Masjid itu bernama At-Taqwa. Terletak di Perumahan Swakarya, sebuah perumahan bagi para pensiunan tentara. Sejak pertama kali ke Jogja sampai saat ini, masjid itulah yang paling sering saya datangi untuk sholat berjamaah karena masjid itu yang paling dekat dengan kosan saya (meski sekarang sudah agak jauh). 

Di masjid itu saya banyak menyimpan cerita indah. Salah satunya adalah cerita tentang pertemuan dengan orang-orang yang saya cintai (karena Allah).

Masih ingat dengan cerita saya tentang mentor? Ya, tentang mentor terbaik saya sepanjang sejarah. Kalau lupa atau belum baca, tidak salah jika anda membacanya terlebih dahulu. Nah, for your information (FYI), awal mula pertemuan saya denga si mentor itu adalah di masjid at-Taqwa ini.

Dulu, waktu sholat berjamaah, saya sering bertemu dengannya. Entah disadari atau tidak olehnya, saya sering memperhatikannya. Saya merasa ada kecocokan hati antara saya dengan dia, meski kami belum mengenal satu sama lain. Bahkan namanya pun belum saya kantongi. Tetapi entah kenapa saya merasa sudah sangat cocok bersahabat dengannya. Meminjam istilah Aa Gym, hati kami mungkin sudah satu frekuensi meski belum di-setting terlebih dahulu. Singkat cerita, Allah menakdirkan saya untuk tinggal satu kosan dengannya. Setelah tinggal satu kosan, saya semakin membenarkan bahasa hati saya itu.

Beberapa bulan ke belakang (sebelum saya pergi ke Belanda), saya kembali merasakan perasaan yang sama, tetapi kali ini dengan subjek yang berbeda. Saya sering curi-curi pandang dengan salah seorang ikhwan yang saya sendiri belum tau siapa dia.
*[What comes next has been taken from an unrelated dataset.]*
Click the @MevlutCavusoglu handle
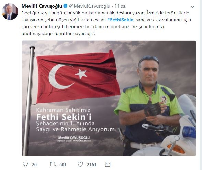 point(90,6)
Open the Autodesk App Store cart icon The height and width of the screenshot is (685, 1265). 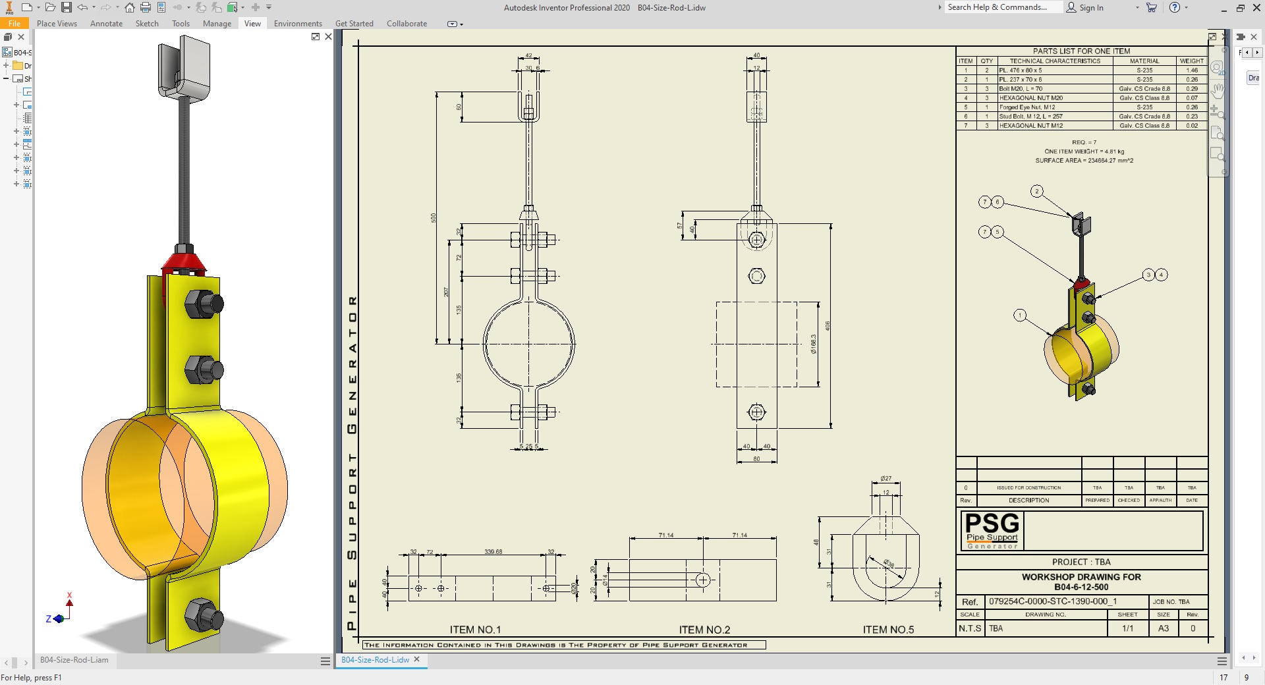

Penampilannya tidak mencolok, biasa saja, serupa dengan jamaah umumnya. Tetapi bahasa hati saya kembali menunjukkan bahasa yang berbeda. Bahasa yang sama ketika saya bertemu mentor saya di awal-awal pertemuan. Bahasa yang kemudian saya terjemahkan sebagai isyarat hati bahwa antara saya dengan dia pastilah sudah satu frekuensi.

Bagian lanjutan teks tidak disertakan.